Document Type

Changing Needs of Our Users

Publication Date

4-2008

Abstract

From community colleges to research universities to private colleges, part-time, graduate student, and adjunct instructors are increasingly the norm. Approximately 50% of all graduate teaching assistants have full teaching responsibility for one or more courses and 40% of faculty appointments are part-time. Among those with the greatest need for library instruction are first-year students, yet these populations that are often transient in nature teach many first-year classes. Reaching these moving targets via traditional means can be difficult, as they may not have campus offices or phones.

The University of Illinois at Urbana - Champaign conducted a survey of those teaching first-year rhetoric classes to address communicating with this audience and incorporating library instruction into the courses they teach. This group consisted of both graduate teaching assistants and non-tenure-track instructors. The results of this survey provided numerous strategies for reaching this group and expanding the incorporation of library instruction into their courses.
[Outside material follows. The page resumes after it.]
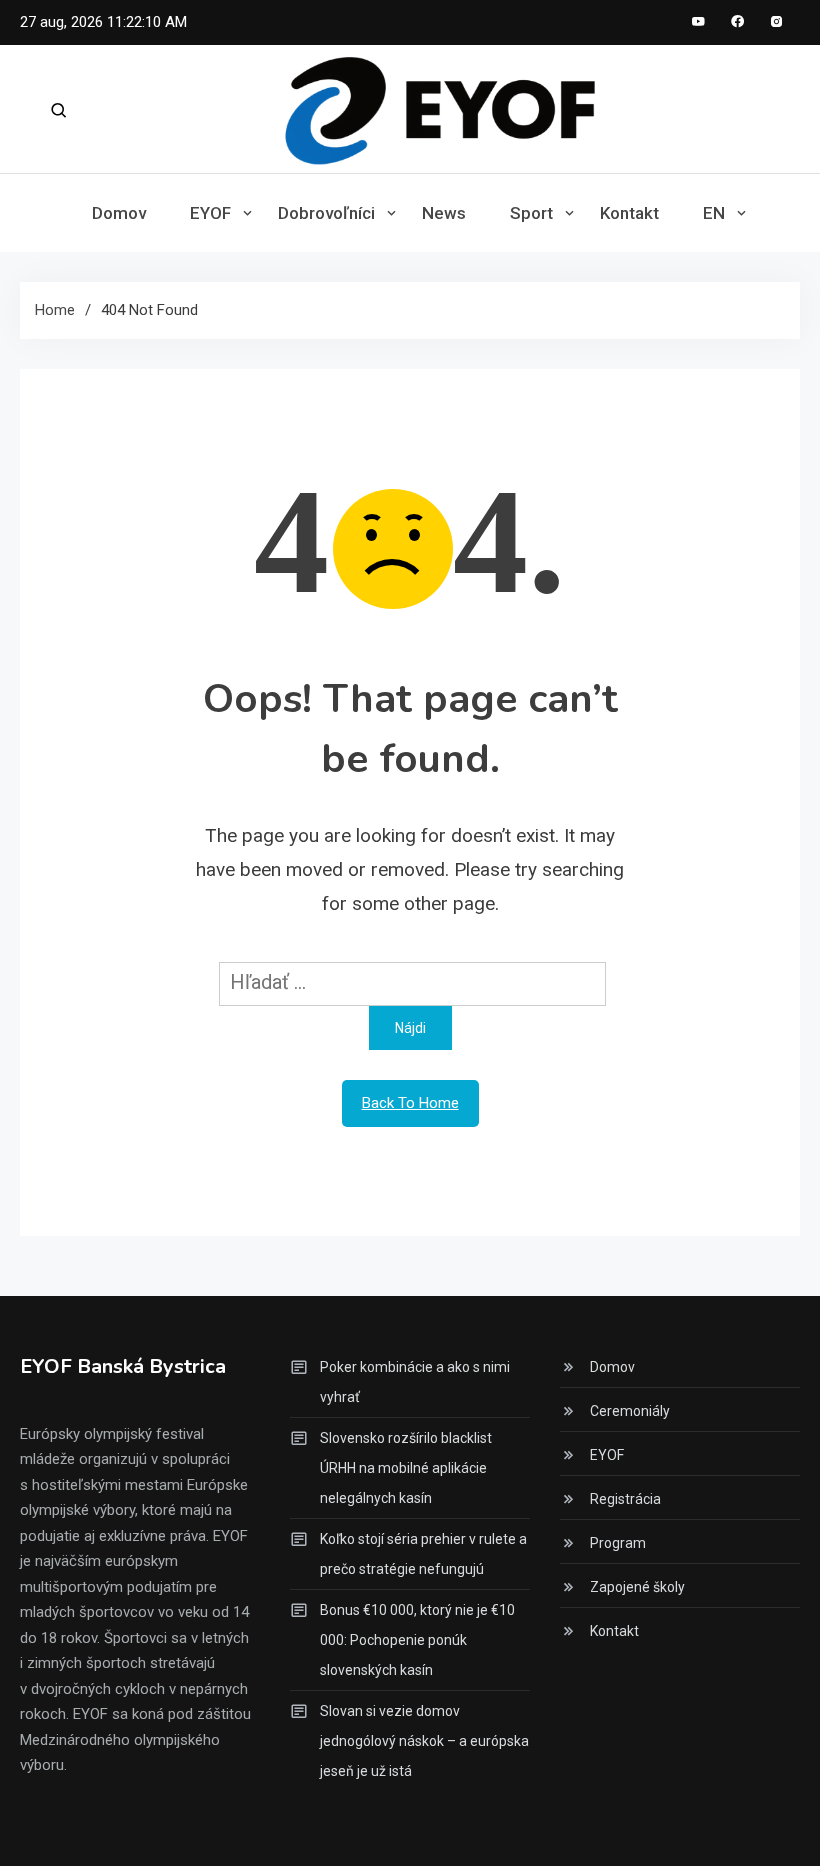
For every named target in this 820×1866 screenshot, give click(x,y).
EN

This session will emphasize the importance of opening the lines of communication with these groups and share strategies for doing so. The presenters will examine why library instruction is particularly important for these classes and look at some of the reasons there is such disparity in incorporating this instruction. Although responses to the survey provided many ideas and suggestions, the presenters will also examine broader studies and literature in the disciplines. Results of this session will help librarians working with graduate students or part-time faculty - or both - make library instruction a part of these courses.